Como el pan de cada día escuchamos las propuestas de “mejora” y “optimización” de nuestros negocios.
“Verá Ud. que luego de implantar mi mejora, su empresa podrá ganar el doble de lo que ahora gana, es más, verá los resultados en menos de 2 años”, probablemente el plan de este sujeto es que en 2 años o haya desaparecido su empresa o haya desaparecido él como prestador de servicios. Suena gracioso, pero es la triste realidad de muchos “proyectos de mejora” que se realizan en las organizaciones.
Optimizar Errores. Una frase tan infeliz como los resultados ocasionados por ésta. Si Cervantes Saavedra aún viviese nos haría volver a la escuela para que nos enseñen que los errores no se optimizan ni se mejoran, los errores se corrigen. Si, es de sentido común, pero el sentido común no es tan común; una frase conocida a la que recurriré tantas veces como sean necesarias.

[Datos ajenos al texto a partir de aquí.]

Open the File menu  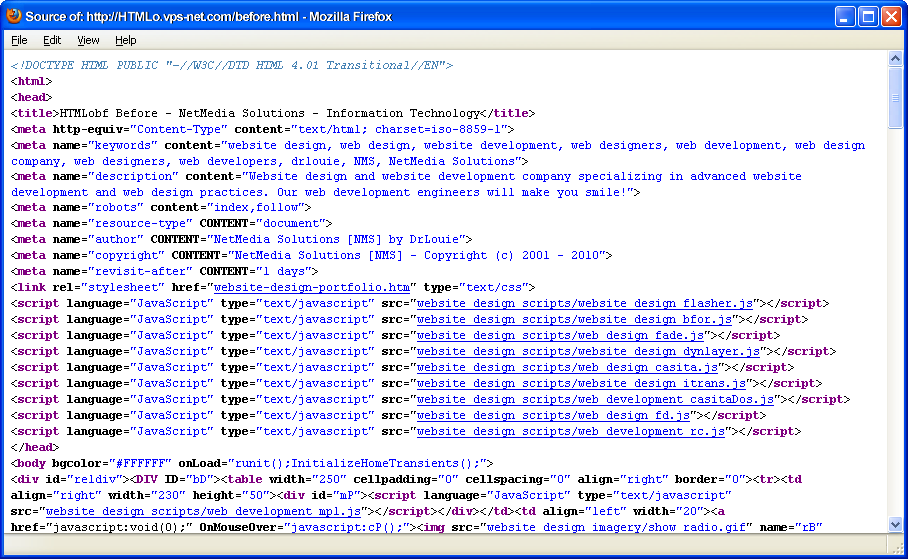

Entonces,¿ qué es la optimización de errores?, ¿realmente a qué problema nos enfrentamos?,¿ a un problema gramatical o a algo más serio que eso?; mucho me temo que no se trata,sólamente, de una simple discusión del uso correcto del idioma, se trata, más bien, de una realidad que está, en algunos casos, sepultando empresas y dejando a muchos kilómetros de distancia de la línea de competitividad a muchas otras. Se trata de un problema de desenfocalización, de un análisis y una visión bloqueada, limitada por las paredes que separan a un departamento funcional de las demás otras. Tal véz sea mucho peor que ello, tal véz se trate de una desenfocalización total de la meta de la empresa.
Por ejemplo, ¿cuándo hablamos de un error o de un problema en nuestras organizaciones?, generalmente, reconocemos como problema al síntoma, efecto o consecuencia de un verdadero problema, el cual muchas veces tiene como epicentro un área muy lejana de nuestra limitada visión, probablemente se encuentre en la oficina de la secretaria . Con la ironía de la última frase, busco, más allá de lograr una carcajada, ilustrar el desenfoque actual con el que se viene evaluando los problemas en una empresa.

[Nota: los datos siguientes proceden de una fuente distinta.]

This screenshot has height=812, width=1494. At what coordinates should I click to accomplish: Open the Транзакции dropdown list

Otras veces se reconoce perfectamente el problema. Trás un largo proceso de investigación de la trazabilidad de los síntomas, se llega a diagnosticar correctamente el conflicto o error en el sistema, pero, ¡Oh, Sopresa!, el error o el conflicto se encuentra en un proceso, tarea o procedimiento que simplemente no debería existir, puesto que no genera ningún valor para la empresa, en terminos más comerciales, no nos hace ganar un sólo centavo más, por el contrario consume recursos. Pero, si no debería existir, entonces,¿porqué se sigue realizando ese proceso?, la respuesta es simple, porque no conocemos que procesos generan valor, y tampoco sabemos en que cantidad aportan valor para la empresa, si lo supieramos podríamos contestar sin miedo a equivocarnos las siguiente preguntas: ¿Cuánto estoy ganando por hacer la tarea A?, ¿Cuánto estoy ganando por haber contratado a “mi empleado estrella”?, si aún no podemos contestar esto, entonces no estamos en la capacidad de decir si un proceso debería existir o no.
Hemos llegado al punto de admitir que, algunas veces, el proceso sobre el cuál se concentran la mayoría de nuestros esfuerzos, no debería existir, y de lo anterior podemos llegar a la siguiente conclusión, si el proceso no existe, el error no existe o no debiera existir; pero nos avisaron muy tarde, ya hemos desplegado todo un equipo en búsqueda de la solución, que, irónicamente, solucionará un problema inexistente, pero creará uno peor y muy real, la pérdida de dinero y de competitividad.
Ahora, antes de iniciar cualquier esfuerzo por “optimizar” o “mejorar” nuestro sistema, debemos definir si lo que se va a optimizar es un proceso que realmente genera valor a la empresa, o si se va a solucionar un problema bien enfocado, que, con su solución garantiza el incremento de mis ganancias; de no ser así, nuestro proyecto de mejora ,y con ella nuestra inversión, nos llevará infelizmente, a una Optimización de Errores.